TASK DESCRIPTION ▸
Each record is to be duplicated exactly, with nothing added.

(Beginning of DATASET RECORDS)

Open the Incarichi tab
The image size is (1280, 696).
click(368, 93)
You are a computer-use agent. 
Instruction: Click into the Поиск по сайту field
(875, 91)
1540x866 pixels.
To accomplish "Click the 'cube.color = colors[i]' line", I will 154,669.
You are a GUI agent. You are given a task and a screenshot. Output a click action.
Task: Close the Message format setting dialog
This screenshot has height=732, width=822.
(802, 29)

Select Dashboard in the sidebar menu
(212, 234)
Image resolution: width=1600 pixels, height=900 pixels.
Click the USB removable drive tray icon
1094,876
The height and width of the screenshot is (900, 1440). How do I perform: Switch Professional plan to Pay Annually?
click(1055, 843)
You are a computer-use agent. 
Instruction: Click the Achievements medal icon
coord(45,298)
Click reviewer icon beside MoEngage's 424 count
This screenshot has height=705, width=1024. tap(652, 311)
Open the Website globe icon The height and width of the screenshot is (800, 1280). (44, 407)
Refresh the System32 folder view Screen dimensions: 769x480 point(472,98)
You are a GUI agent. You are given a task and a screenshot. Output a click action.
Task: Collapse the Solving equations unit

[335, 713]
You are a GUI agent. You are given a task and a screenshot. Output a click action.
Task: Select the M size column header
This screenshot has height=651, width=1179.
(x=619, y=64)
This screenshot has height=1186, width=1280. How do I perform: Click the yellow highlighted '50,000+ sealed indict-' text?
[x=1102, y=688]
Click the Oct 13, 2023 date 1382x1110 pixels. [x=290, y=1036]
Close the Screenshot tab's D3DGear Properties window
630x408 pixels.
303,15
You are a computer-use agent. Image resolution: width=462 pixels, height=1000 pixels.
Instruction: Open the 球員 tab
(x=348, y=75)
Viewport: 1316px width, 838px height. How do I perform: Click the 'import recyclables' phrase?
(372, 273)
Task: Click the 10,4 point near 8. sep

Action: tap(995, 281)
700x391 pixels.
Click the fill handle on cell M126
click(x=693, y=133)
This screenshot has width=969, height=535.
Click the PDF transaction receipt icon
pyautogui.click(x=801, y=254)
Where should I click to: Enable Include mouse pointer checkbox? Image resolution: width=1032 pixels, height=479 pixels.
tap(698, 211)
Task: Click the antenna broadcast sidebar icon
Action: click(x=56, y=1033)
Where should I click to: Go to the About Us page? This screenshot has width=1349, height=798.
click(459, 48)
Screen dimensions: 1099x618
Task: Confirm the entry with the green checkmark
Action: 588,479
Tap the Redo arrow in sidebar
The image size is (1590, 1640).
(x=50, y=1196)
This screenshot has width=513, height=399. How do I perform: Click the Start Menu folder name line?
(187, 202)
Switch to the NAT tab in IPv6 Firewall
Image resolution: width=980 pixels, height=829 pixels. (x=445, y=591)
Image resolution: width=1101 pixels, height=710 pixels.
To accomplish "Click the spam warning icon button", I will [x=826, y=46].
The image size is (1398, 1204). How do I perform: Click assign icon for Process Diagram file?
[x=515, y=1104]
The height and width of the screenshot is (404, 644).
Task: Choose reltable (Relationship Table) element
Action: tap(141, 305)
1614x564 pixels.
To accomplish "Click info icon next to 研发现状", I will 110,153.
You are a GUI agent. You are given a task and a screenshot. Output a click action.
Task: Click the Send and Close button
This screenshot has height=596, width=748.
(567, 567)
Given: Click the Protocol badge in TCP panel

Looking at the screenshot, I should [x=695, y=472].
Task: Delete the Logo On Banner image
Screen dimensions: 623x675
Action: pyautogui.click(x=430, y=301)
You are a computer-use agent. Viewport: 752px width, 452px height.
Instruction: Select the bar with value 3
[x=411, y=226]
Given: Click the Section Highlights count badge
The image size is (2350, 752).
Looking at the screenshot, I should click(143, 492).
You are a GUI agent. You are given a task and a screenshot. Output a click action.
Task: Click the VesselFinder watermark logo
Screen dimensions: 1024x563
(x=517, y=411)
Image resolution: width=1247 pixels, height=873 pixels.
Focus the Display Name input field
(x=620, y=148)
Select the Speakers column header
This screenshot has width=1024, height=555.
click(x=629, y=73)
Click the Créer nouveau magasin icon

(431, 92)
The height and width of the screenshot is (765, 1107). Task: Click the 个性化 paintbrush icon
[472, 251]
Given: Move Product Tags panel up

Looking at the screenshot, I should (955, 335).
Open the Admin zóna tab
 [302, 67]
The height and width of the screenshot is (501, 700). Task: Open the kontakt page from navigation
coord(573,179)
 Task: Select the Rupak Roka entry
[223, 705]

(End of DATASET RECORDS)

COMPLETED EXERCISE ▸
Open the Incarichi tab
The image size is (1280, 696).
click(368, 93)
You are a computer-use agent. 
Instruction: Click into the Поиск по сайту field
(875, 91)
1540x866 pixels.
To accomplish "Click the 'cube.color = colors[i]' line", I will 154,669.
You are a GUI agent. You are given a task and a screenshot. Output a click action.
Task: Close the Message format setting dialog
This screenshot has height=732, width=822.
(802, 29)

Select Dashboard in the sidebar menu
(212, 234)
Image resolution: width=1600 pixels, height=900 pixels.
Click the USB removable drive tray icon
1094,876
The height and width of the screenshot is (900, 1440). How do I perform: Switch Professional plan to Pay Annually?
click(1055, 843)
You are a computer-use agent. 
Instruction: Click the Achievements medal icon
coord(45,298)
Click reviewer icon beside MoEngage's 424 count
This screenshot has height=705, width=1024. tap(652, 311)
Open the Website globe icon The height and width of the screenshot is (800, 1280). (44, 407)
Refresh the System32 folder view Screen dimensions: 769x480 point(472,98)
You are a GUI agent. You are given a task and a screenshot. Output a click action.
Task: Collapse the Solving equations unit

[335, 713]
You are a GUI agent. You are given a task and a screenshot. Output a click action.
Task: Select the M size column header
This screenshot has height=651, width=1179.
(x=619, y=64)
This screenshot has height=1186, width=1280. How do I perform: Click the yellow highlighted '50,000+ sealed indict-' text?
[x=1102, y=688]
Click the Oct 13, 2023 date 1382x1110 pixels. [x=290, y=1036]
Close the Screenshot tab's D3DGear Properties window
630x408 pixels.
303,15
You are a computer-use agent. Image resolution: width=462 pixels, height=1000 pixels.
Instruction: Open the 球員 tab
(x=348, y=75)
Viewport: 1316px width, 838px height. How do I perform: Click the 'import recyclables' phrase?
(372, 273)
Task: Click the 10,4 point near 8. sep

Action: tap(995, 281)
700x391 pixels.
Click the fill handle on cell M126
click(x=693, y=133)
This screenshot has width=969, height=535.
Click the PDF transaction receipt icon
pyautogui.click(x=801, y=254)
Where should I click to: Enable Include mouse pointer checkbox? Image resolution: width=1032 pixels, height=479 pixels.
tap(698, 211)
Task: Click the antenna broadcast sidebar icon
Action: click(x=56, y=1033)
Where should I click to: Go to the About Us page? This screenshot has width=1349, height=798.
click(459, 48)
Screen dimensions: 1099x618
Task: Confirm the entry with the green checkmark
Action: 588,479
Tap the Redo arrow in sidebar
The image size is (1590, 1640).
(x=50, y=1196)
This screenshot has width=513, height=399. How do I perform: Click the Start Menu folder name line?
(187, 202)
Switch to the NAT tab in IPv6 Firewall
Image resolution: width=980 pixels, height=829 pixels. (x=445, y=591)
Image resolution: width=1101 pixels, height=710 pixels.
To accomplish "Click the spam warning icon button", I will [x=826, y=46].
The image size is (1398, 1204). How do I perform: Click assign icon for Process Diagram file?
[x=515, y=1104]
The height and width of the screenshot is (404, 644).
Task: Choose reltable (Relationship Table) element
Action: tap(141, 305)
1614x564 pixels.
To accomplish "Click info icon next to 研发现状", I will 110,153.
You are a GUI agent. You are given a task and a screenshot. Output a click action.
Task: Click the Send and Close button
This screenshot has height=596, width=748.
(567, 567)
Given: Click the Protocol badge in TCP panel

Looking at the screenshot, I should [x=695, y=472].
Task: Delete the Logo On Banner image
Screen dimensions: 623x675
Action: pyautogui.click(x=430, y=301)
You are a computer-use agent. Viewport: 752px width, 452px height.
Instruction: Select the bar with value 3
[x=411, y=226]
Given: Click the Section Highlights count badge
The image size is (2350, 752).
Looking at the screenshot, I should click(143, 492).
You are a GUI agent. You are given a task and a screenshot. Output a click action.
Task: Click the VesselFinder watermark logo
Screen dimensions: 1024x563
(x=517, y=411)
Image resolution: width=1247 pixels, height=873 pixels.
Focus the Display Name input field
(x=620, y=148)
Select the Speakers column header
This screenshot has width=1024, height=555.
click(x=629, y=73)
Click the Créer nouveau magasin icon

(431, 92)
The height and width of the screenshot is (765, 1107). Task: Click the 个性化 paintbrush icon
[472, 251]
Given: Move Product Tags panel up

Looking at the screenshot, I should (955, 335).
Open the Admin zóna tab
 [302, 67]
The height and width of the screenshot is (501, 700). Task: Open the kontakt page from navigation
coord(573,179)
 Task: Select the Rupak Roka entry
[223, 705]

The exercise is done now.